## start Records for the exercise

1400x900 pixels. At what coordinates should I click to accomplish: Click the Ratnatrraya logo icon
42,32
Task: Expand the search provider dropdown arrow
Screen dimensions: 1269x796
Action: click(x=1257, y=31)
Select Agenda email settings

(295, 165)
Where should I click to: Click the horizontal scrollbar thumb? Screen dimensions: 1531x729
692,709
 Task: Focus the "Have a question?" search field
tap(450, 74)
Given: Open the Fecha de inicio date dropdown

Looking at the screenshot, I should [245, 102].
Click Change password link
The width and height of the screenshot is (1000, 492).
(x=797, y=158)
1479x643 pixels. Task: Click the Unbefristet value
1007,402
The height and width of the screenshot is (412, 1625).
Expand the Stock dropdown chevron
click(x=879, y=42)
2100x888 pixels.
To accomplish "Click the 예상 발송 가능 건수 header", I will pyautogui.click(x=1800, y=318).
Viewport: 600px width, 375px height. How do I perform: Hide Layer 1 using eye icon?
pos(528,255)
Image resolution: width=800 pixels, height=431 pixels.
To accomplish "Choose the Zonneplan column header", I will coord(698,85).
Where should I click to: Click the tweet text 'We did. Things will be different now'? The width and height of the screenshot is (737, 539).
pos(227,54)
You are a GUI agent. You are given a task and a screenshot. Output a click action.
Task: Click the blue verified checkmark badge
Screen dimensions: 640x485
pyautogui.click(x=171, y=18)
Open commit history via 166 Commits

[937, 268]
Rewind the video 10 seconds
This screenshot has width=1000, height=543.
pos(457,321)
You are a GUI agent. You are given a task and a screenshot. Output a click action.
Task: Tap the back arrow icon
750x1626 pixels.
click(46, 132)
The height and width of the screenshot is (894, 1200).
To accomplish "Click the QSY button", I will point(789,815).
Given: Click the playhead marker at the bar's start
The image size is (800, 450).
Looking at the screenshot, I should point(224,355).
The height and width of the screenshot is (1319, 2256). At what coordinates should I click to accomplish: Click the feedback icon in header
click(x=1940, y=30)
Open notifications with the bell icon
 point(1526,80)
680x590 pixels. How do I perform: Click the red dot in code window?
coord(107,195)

## end Records for the exercise

Task to carry out:
Print the records again word for word, starting at the line that contains "The height and width of the screenshot is (412, 1625)." and ending after the line that contains "I will coord(698,85).".

Exercise output:
The height and width of the screenshot is (412, 1625).
Expand the Stock dropdown chevron
click(x=879, y=42)
2100x888 pixels.
To accomplish "Click the 예상 발송 가능 건수 header", I will pyautogui.click(x=1800, y=318).
Viewport: 600px width, 375px height. How do I perform: Hide Layer 1 using eye icon?
pos(528,255)
Image resolution: width=800 pixels, height=431 pixels.
To accomplish "Choose the Zonneplan column header", I will coord(698,85).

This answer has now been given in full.